ASSIGNMENT: Everything from the line holding "Where should I" through the last line of the data, and nothing else, should be retyped exactly, with no pictures.

-- Opening Marker --

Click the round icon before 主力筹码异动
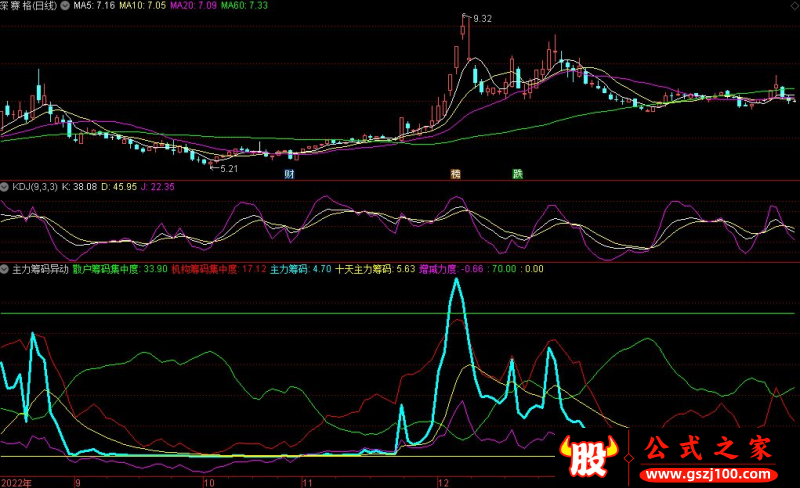 click(5, 269)
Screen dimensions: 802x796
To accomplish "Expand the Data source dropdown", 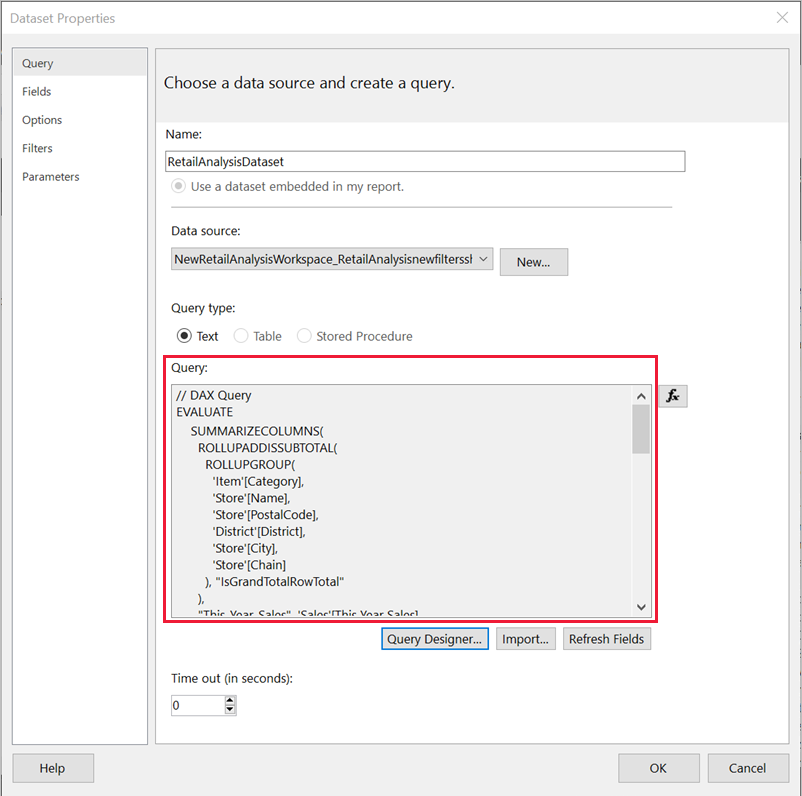I will click(x=484, y=260).
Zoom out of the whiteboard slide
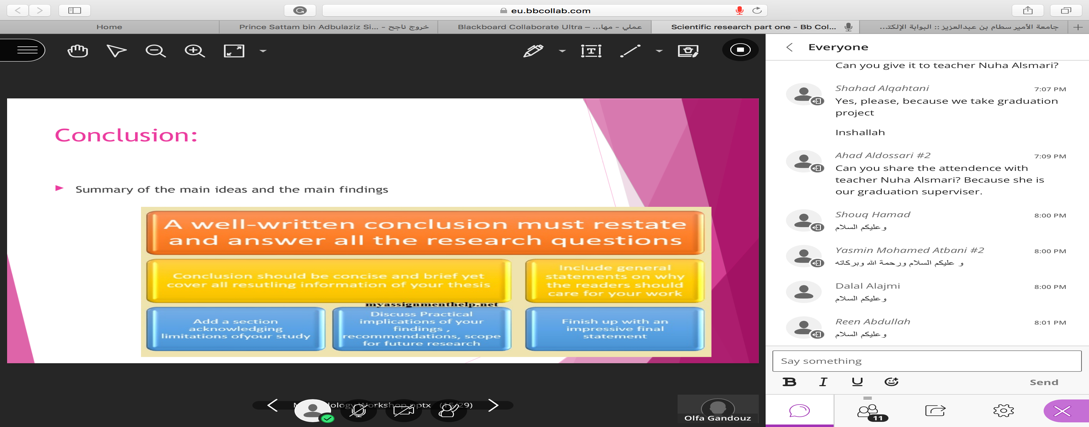 coord(155,51)
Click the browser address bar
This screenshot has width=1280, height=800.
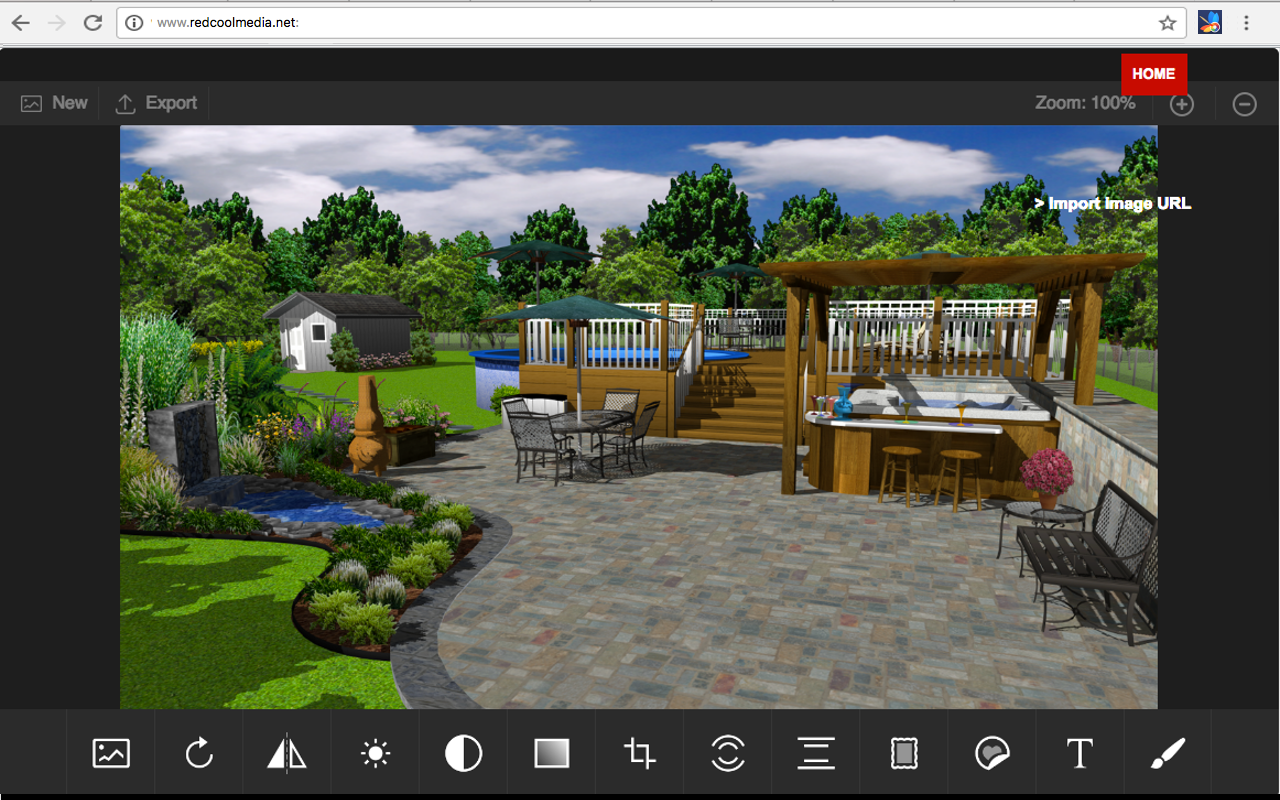click(651, 23)
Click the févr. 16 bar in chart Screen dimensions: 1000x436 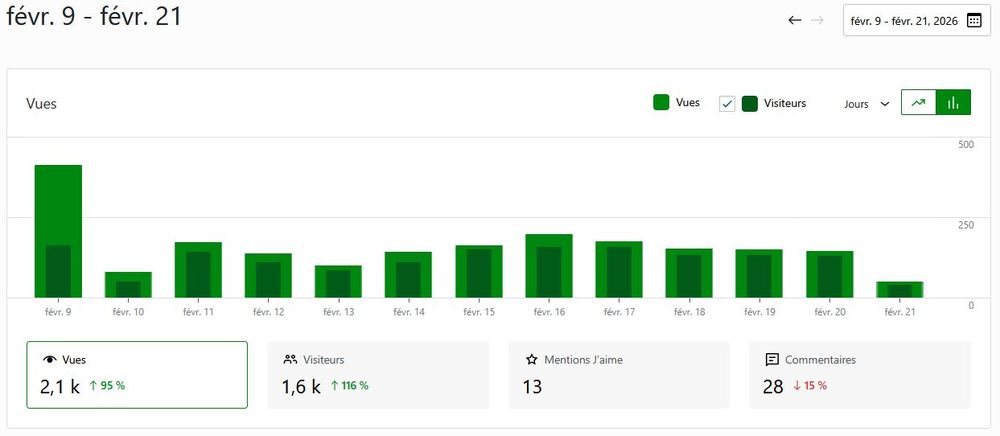pyautogui.click(x=549, y=266)
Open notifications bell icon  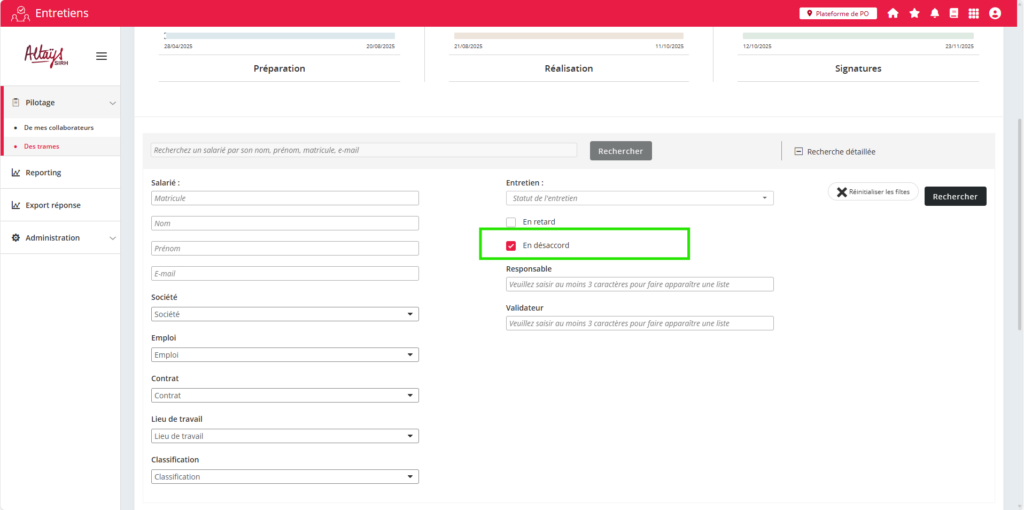coord(935,13)
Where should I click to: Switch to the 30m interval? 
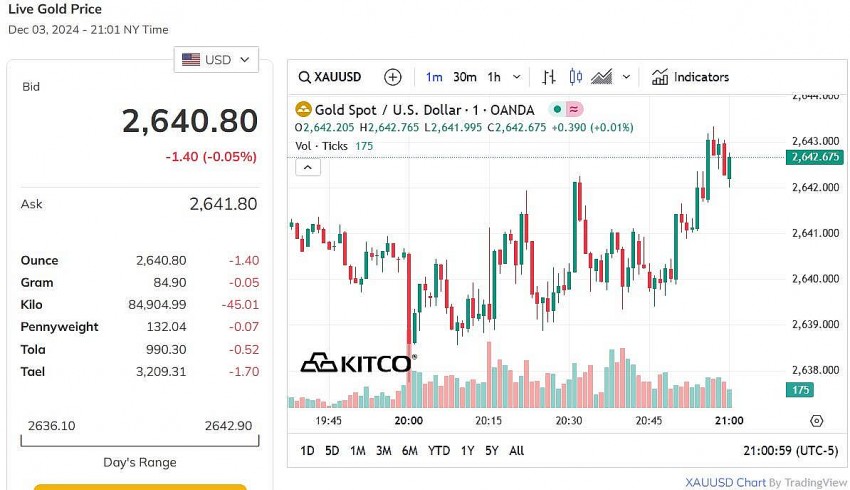tap(464, 77)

-- Closing Marker --

COMPLETED TASK:
Where should I click to: Switch to the 30m interval? 
tap(464, 77)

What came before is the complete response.